Welcome to WinWhisper (1.3.2.0). Generate subtitles with ease using WhisperAI.
Enter the path where you want the subtitles to be saved...
Leave empty to save the subtitles in the ./Subtitles folder

Enter the video path or the folder path that contains the videos you want to process...
C:\Users\JOHNST~1\AppData\Local\Temp\mpout\Projects\myfile.mkv
In which language code (en,nl etc) is the audio for video: myfile.mkv? Leave empty to auto detect
en
Do you want to translate the subtitles to English? (yes/no) Default: no

Processing video: Johnston #4 - 2004 Forest Lake Academy, Big Bend.mkv
Extracting audio from video file located at: C:\Users\JOHNST~1\AppData\Local\Temp\mpout\Projects\myfile.mkv
This might take a while depending on the file size and drive speed...
An error occured. Please report the following on our GitHub page: https://github.com/GewoonJaap/WinWhisper/issues/new?assignees=&labels=&projects=&template=bug_report.md&title=
Error details:
========== Start Of Error ==========
Error name:
IOException
Error message:
Stream was too long.
Error stacktrace:
   at System.IO.MemoryStream.Write(Byte[] buffer, Int32 offset, Int32 count)
   at System.IO.Stream.CopyTo(Stream destination, Int32 bufferSize)
   at AudioExtractor.Extractor.ExtractAudioFromVideoFile(String videoFilePath)
   at Program.<>c__DisplayClass0_0.<<Main>b__1>d.MoveNext()
--- End of stack trace from previous location ---
   at Utility.LoopUtil.ForEachAsync[T](List`1 list, Func`2 func)
   at Program.Main(String[] args)
Error inner exception:

Error inner exception stacktrace:

========== End Of Error ==========
Press any key to exit...

Desktop (please complete the following information):

Additional context At https://github.com/GewoonJaap/WinWhisper/blob/5a77de230f93e5abab8b54e33f2a7dd0206ce895/AudioExtractor/Extractor.cs#L16C36-L16C48 it looks like you are copying the entire input file into a MemoryStream. MemoryStream has a documented limit of 2 GB, per https://learn.microsoft.com/en-us/dotnet/api/system.io.memorystream.setlength?view=net-8.0 - because that's the maximum length of an array in .NET.

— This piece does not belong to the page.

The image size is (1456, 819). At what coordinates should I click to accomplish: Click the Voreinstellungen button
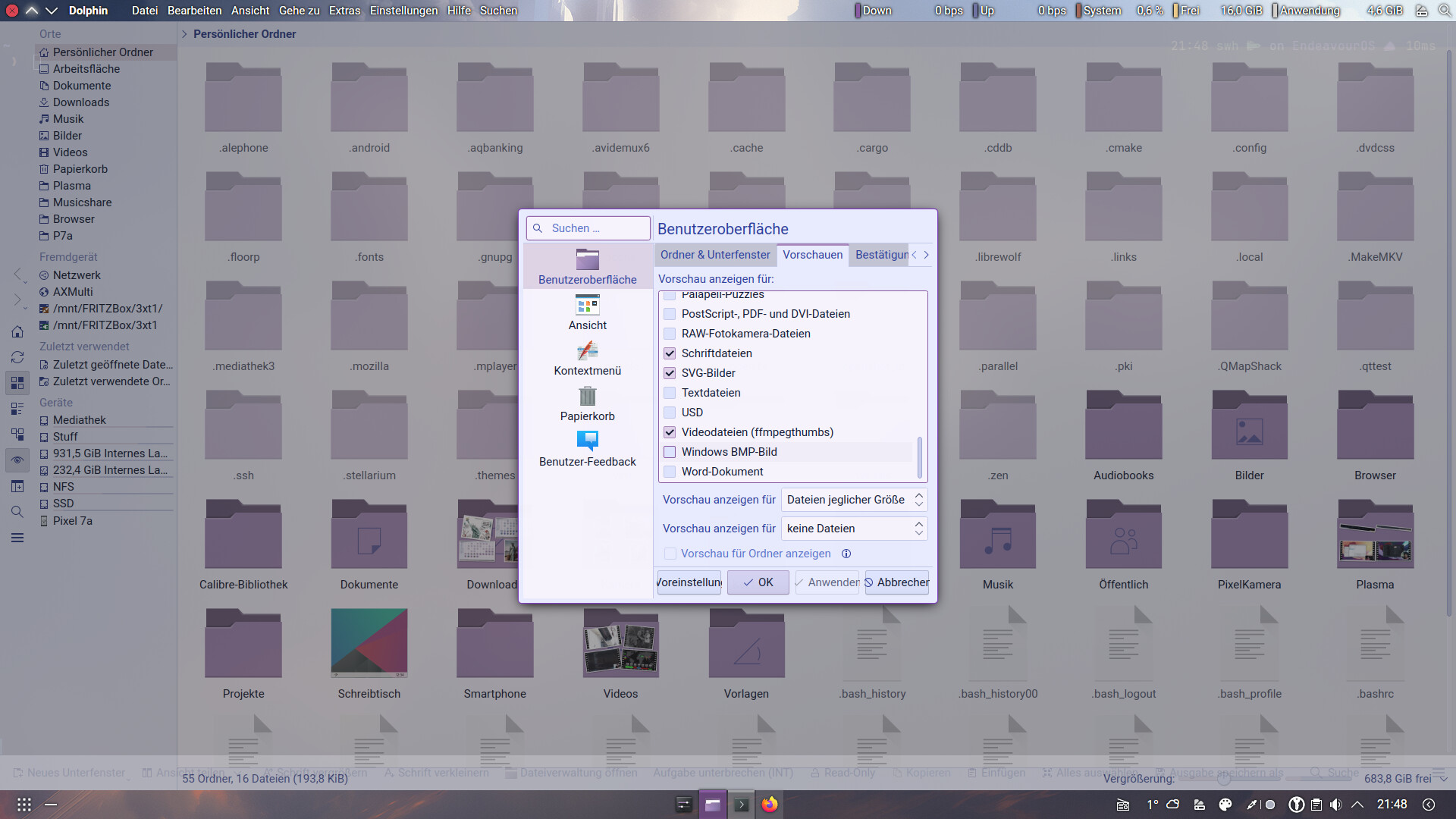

Even if MemoryStream did not have this limit, copying the entire file into memory is probably still not a scalable approach, since the size of the video file might exceed physical memory.

GewoonJaap commented 1 month ago

Hi, thanks for reporting this bug. I will try and get this fixed :) I noticed however that Whisper expectes a stream with valid contents of a WAV file. So I will have to try and see if I could either use a different stream or somehow split the WAV file up into multiple parts.